Nanostructure Accelerators: Novel concept and path to its realization

TL;DR

This paper proposes a novel nanostructure-based acceleration mechanism capable of achieving tens of TeV/m gradients, overcoming fundamental obstacles in crystal-based accelerators by integrating nanoscience with accelerator technology.

Contribution

It introduces a new surface wave acceleration mechanism in nanostructured materials that can reach extremely high gradients and includes a proof-of-principle demonstration.

Findings

Achieved tens of TeV/m acceleration gradients

Developed a nanostructure surface wave mechanism with focusing fields

Demonstrated beam nanomodulation in nanostructured materials

Abstract

TeV/m acceleration gradients using crystals as originally envisioned by R. Hofstadter, an early pioneer of HEP, have remained unrealizable.
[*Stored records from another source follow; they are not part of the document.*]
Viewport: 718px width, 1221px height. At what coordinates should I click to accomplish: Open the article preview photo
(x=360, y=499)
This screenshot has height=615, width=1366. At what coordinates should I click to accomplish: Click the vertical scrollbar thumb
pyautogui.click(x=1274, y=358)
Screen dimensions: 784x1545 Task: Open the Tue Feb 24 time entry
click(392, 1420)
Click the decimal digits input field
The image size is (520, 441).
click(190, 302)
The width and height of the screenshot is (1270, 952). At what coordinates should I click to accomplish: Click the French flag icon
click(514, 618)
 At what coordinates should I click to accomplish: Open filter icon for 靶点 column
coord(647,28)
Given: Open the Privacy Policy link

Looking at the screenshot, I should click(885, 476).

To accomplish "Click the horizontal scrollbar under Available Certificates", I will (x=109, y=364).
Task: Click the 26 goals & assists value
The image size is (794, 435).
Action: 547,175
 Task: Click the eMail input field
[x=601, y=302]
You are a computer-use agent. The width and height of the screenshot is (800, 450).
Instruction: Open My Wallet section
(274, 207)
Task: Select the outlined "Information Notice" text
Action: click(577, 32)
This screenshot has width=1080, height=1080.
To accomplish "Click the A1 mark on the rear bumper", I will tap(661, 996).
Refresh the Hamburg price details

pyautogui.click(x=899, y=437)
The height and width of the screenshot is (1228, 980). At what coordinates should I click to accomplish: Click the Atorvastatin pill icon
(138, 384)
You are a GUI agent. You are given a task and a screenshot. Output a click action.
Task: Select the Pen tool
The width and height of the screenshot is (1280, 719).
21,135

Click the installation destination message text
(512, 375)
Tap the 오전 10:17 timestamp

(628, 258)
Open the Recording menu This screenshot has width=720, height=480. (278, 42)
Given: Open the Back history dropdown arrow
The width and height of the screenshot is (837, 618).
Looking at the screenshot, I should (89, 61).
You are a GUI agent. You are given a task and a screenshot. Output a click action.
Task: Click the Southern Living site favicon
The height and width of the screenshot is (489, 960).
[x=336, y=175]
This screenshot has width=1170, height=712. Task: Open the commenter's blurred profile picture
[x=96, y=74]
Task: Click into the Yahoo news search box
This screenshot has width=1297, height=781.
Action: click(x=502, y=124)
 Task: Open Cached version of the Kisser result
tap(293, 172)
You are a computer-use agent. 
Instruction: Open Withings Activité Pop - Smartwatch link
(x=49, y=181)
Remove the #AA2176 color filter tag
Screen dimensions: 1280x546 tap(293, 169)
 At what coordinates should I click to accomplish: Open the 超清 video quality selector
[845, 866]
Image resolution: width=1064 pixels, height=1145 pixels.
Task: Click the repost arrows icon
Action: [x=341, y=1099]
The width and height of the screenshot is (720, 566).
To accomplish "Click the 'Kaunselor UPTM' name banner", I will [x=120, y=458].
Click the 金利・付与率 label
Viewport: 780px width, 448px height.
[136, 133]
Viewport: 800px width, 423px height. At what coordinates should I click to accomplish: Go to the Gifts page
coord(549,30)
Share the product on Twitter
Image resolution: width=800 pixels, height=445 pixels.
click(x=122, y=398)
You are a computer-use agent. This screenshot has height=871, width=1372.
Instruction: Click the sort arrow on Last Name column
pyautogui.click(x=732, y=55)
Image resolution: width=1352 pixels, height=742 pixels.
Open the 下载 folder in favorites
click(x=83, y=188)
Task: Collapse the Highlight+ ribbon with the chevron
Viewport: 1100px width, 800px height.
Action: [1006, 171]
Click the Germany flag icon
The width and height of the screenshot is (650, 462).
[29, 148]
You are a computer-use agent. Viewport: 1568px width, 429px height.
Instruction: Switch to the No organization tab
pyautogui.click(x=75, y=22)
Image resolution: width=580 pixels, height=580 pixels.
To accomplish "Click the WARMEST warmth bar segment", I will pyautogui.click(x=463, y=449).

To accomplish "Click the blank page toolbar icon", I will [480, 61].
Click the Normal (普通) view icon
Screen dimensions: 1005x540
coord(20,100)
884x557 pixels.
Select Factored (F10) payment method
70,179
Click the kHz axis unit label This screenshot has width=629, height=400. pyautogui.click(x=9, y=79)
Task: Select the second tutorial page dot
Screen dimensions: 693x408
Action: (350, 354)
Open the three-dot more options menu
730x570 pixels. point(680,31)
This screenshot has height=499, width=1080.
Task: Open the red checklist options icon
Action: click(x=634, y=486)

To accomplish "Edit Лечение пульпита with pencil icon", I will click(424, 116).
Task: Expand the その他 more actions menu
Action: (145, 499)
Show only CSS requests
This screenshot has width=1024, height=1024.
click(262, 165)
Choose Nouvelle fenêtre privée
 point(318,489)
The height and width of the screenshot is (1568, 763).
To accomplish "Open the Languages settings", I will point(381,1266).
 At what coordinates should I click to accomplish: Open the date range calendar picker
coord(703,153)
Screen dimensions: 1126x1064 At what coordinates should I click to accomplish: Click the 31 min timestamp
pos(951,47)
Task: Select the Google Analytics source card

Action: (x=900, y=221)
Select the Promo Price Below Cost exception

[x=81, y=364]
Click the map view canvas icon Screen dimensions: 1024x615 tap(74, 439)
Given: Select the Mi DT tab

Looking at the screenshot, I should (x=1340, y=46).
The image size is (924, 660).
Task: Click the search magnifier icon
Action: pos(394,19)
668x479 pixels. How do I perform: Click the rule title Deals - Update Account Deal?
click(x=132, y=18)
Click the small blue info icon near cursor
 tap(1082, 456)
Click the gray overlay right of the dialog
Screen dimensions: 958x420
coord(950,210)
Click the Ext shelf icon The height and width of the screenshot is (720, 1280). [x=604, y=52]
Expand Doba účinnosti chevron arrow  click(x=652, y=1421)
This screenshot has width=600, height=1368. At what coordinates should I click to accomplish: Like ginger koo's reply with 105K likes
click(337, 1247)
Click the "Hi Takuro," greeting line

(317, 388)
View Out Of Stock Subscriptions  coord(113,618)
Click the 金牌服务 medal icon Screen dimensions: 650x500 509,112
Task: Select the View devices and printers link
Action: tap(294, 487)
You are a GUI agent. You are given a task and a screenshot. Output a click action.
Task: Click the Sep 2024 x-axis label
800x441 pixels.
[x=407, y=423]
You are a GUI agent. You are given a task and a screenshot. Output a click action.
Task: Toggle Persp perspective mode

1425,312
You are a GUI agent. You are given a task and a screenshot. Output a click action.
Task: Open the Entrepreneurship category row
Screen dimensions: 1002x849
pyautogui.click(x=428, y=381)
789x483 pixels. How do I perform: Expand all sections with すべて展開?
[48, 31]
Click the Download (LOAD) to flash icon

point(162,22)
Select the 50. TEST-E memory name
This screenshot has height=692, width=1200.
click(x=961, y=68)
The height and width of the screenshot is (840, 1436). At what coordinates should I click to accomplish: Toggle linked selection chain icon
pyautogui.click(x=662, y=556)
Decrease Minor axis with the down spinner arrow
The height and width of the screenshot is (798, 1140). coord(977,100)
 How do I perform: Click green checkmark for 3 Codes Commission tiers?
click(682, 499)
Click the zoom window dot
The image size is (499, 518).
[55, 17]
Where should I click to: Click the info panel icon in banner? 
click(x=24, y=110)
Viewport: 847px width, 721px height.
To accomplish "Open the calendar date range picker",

Fundamental obstacles that have hampered efforts on particle acceleration using bulk-crystals arise from collisional energy loss and emittance degradation in addition to severe beam disruption despite the favorable effect of particle channeling along interatomic planes in bulk. We aspire for the union of nanoscience with accelerator science to not only overcome these problems using nanostructured tubes to avoid direct impact of the beam on bulk ion-lattice but also to utilize the highly tunable characteristics of nanomaterials. We pioneer a novel surface wave mechanism in nanostructured materials with a strong electrostatic component which not only attains tens of TeV/m gradients but also has focusing fields. Under our initiative, the proof-of-principle demonstration of tens of TeV/m gradients and beam nanomodulation is underway. Realizable nanostructure accelerators naturally promise new horizons in HEP as well as in a wide range of areas of research that utilize beams of high-energy particles or photons.